Changing stroke rehab and research worldwide now.Time is Brain! trillions and trillions of neurons that DIE each day because there are NO effective hyperacute therapies besides tPA(only 12% effective). I have 523 posts on hyperacute therapy, enough for researchers to spend decades proving them out. These are my personal ideas and blog on stroke rehabilitation and stroke research. Do not attempt any of these without checking with your medical provider. Unless you join me in agitating, when you need these therapies they won't be there.

What this blog is for:

My blog is not to help survivors recover, it is to have the 10 million yearly stroke survivors light fires underneath their doctors, stroke hospitals and stroke researchers to get stroke solved. 100% recovery. The stroke medical world is completely failing at that goal, they don't even have it as a goal. Shortly after getting out of the hospital and getting NO information on the process or protocols of stroke rehabilitation and recovery I started searching on the internet and found that no other survivor received useful information. This is an attempt to cover all stroke rehabilitation information that should be readily available to survivors so they can talk with informed knowledge to their medical staff. It lays out what needs to be done to get stroke survivors closer to 100% recovery. It's quite disgusting that this information is not available from every stroke association and doctors group.

Wednesday, August 20, 2025

Improving “No‐Reflow” After Complete Reperfusion: The Role of Intravenous Thrombolysis in Vertebrobasilar Artery Occlusion Patients Undergoing Endovascular Treatment

Have you even identified the problem properly? 

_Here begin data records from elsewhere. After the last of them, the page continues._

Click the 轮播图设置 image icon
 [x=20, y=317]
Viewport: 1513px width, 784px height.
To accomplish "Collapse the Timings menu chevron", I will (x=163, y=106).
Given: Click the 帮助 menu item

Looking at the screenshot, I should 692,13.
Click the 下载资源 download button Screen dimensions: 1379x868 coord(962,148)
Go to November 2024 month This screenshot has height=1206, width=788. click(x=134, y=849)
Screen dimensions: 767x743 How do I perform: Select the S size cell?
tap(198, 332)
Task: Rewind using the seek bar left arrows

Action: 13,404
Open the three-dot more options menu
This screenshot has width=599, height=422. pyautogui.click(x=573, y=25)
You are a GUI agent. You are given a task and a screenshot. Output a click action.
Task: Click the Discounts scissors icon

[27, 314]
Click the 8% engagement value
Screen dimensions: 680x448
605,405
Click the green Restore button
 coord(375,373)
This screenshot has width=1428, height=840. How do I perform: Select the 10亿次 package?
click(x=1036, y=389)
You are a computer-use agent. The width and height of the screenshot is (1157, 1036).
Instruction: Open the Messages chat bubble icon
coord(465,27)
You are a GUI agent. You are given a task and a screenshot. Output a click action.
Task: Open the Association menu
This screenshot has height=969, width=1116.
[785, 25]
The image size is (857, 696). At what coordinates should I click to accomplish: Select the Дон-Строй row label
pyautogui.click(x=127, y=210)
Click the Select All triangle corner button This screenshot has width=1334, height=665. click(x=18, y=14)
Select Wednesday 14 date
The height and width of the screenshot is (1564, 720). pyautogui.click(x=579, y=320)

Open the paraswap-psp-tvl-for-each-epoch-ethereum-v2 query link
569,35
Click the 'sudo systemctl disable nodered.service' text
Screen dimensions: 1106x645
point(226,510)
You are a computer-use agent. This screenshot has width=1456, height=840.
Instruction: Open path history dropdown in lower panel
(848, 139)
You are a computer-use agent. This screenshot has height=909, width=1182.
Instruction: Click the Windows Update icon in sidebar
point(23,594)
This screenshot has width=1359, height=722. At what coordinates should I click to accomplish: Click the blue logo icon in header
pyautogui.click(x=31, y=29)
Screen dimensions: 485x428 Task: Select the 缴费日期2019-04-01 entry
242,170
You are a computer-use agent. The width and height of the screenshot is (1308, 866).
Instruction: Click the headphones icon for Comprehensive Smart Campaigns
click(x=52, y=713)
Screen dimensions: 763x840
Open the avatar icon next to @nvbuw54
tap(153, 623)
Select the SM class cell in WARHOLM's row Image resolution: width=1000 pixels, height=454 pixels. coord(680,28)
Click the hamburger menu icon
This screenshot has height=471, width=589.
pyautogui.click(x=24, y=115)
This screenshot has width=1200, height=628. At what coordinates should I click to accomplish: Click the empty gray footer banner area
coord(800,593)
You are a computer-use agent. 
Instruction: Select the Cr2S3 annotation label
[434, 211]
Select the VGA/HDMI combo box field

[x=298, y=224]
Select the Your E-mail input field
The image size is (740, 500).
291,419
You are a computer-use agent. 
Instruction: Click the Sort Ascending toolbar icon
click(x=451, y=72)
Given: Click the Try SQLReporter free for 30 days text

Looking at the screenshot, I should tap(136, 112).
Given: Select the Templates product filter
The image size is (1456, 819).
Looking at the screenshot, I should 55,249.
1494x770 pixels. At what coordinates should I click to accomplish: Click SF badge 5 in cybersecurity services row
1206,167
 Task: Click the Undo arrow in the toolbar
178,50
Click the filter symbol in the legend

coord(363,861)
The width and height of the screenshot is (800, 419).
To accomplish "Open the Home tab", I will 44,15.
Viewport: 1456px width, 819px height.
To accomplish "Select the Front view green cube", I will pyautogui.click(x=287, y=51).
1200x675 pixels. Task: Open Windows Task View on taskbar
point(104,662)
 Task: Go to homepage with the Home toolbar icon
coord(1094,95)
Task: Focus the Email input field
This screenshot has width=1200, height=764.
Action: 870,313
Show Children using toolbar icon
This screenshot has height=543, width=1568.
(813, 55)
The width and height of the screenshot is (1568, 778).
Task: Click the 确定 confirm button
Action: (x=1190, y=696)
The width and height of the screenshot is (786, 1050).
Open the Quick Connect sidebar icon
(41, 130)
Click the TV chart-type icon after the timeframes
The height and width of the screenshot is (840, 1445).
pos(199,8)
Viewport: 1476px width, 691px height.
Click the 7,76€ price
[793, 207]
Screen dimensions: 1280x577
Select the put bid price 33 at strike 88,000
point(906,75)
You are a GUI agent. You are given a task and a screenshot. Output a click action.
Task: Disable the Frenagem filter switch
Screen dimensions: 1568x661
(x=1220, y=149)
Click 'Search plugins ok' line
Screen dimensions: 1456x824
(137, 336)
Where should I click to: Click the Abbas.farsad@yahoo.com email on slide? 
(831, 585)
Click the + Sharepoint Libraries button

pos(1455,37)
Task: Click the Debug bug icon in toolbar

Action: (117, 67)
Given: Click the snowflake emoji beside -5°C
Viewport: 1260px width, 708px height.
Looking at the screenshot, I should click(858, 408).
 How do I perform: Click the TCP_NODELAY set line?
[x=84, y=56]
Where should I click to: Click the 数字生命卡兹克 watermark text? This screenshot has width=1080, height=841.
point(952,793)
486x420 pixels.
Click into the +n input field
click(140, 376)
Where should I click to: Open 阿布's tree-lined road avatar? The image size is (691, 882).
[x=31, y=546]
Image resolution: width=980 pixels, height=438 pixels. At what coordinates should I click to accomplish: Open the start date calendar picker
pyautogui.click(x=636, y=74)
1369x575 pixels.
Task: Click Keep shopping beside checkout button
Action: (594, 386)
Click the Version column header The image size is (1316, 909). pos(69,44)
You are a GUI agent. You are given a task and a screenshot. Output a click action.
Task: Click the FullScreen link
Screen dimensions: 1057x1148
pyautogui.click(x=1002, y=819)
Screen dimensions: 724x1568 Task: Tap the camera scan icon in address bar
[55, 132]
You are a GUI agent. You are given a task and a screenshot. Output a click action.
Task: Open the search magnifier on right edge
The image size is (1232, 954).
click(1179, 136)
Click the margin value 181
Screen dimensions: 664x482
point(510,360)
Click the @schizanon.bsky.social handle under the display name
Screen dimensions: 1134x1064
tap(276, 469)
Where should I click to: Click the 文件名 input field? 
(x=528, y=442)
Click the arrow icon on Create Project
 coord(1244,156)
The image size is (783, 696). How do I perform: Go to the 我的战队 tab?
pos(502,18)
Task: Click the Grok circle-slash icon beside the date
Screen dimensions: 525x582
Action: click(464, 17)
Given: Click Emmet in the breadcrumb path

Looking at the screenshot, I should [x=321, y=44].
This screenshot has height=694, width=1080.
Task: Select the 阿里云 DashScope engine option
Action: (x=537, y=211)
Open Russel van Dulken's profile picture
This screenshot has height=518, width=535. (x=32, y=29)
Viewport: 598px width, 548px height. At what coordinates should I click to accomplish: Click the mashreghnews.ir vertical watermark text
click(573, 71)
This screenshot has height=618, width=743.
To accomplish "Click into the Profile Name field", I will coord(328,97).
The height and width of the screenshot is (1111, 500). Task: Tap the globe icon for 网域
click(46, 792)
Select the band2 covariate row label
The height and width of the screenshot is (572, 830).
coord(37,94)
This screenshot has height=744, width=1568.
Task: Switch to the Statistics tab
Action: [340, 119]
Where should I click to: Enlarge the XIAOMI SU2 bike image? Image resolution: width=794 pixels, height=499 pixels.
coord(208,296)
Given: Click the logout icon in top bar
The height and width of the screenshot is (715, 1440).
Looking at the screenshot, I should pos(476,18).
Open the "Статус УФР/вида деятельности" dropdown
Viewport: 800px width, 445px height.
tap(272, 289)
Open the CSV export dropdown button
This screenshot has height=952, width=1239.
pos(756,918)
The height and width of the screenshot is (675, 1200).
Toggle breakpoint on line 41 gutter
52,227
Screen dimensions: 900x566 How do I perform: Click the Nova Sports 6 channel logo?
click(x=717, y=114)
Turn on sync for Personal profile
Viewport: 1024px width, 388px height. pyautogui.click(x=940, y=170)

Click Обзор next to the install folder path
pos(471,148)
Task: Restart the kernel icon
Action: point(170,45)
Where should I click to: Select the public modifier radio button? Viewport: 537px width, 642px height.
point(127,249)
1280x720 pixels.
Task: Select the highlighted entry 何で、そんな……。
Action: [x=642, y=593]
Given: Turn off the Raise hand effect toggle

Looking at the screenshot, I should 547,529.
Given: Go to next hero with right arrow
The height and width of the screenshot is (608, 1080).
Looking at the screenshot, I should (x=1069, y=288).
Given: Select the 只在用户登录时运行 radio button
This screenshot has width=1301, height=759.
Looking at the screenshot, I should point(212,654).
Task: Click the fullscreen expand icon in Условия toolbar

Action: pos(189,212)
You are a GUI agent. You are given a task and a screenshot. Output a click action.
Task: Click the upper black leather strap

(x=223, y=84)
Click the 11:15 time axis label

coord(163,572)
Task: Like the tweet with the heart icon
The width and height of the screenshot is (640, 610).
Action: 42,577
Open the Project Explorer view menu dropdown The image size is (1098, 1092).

I'd suggest this needing a solution: Capillaries that don't open due to pericytes

Improving “No‐Reflow” After Complete Reperfusion: The Role of Intravenous Thrombolysis in Vertebrobasilar Artery Occlusion Patients Undergoing Endovascular Treatment


Abstract

Background

Previous studies have found that the use of intravenous thrombolysis (IVT) before endovascular treatment (EVT) could mitigate the “no‐reflow” phenomenon in large‐vessel occlusion of the anterior circulation. However, the effect of preoperative IVT on reducing the “no‐reflow” phenomenon in vertebrobasilar artery occlusion (VBAO) is still uncertain. This study aimed to compare the outcomes of IVT before EVT versus EVT alone in patients with VBAO with complete reperfusion (mTICI [Modified Thrombolysis in Cerebral Infarction] 3).

Methods

We performed a retrospective analysis of patients with acute VBAO at 65 stroke centers in China. Patients with complete reperfusion after EVT were included. These patients were divided into 2 groups on the basis of whether IVT was used before EVT, and propensity score matching was applied to balance the groups. The primary outcome was favorable functional outcome, defined as a modified Rankin Scale score of 0 to 3 at 90 days. Secondary outcomes were functional independence (modified Rankin Scale score of 0–2 at 90 days) and modified Rankin Scale shift at 90 days. Safety end points included symptomatic intracranial hemorrhage and death at 90 days.

Results

Of the 2422 patients with VBAO who received EVT, 1452 patients achieved complete reperfusion. Among these, 273 patients received IVT before EVT. After propensity score matching, 268 patients treated with IVT before EVT were compared with 519 patients without IVT. In the matched cohort, the group that received IVT before EVT showed a higher rate of favorable functional outcome (modified Rankin Scale score, 0–3) (adjusted odds ratio, 1.40 [95% CI, 1.03–1.91]; P=0.033) and a lower mortality rate at 90 days (adjusted odds ratio, 0.72 [95% CI, 0.52–0.99]; P=0.044) compared with the EVT alone group.

Conclusions

Our study indicates that IVT before EVT could improve favorable functional outcomes and reduce death in patients with VBAO who achieve complete reperfusion.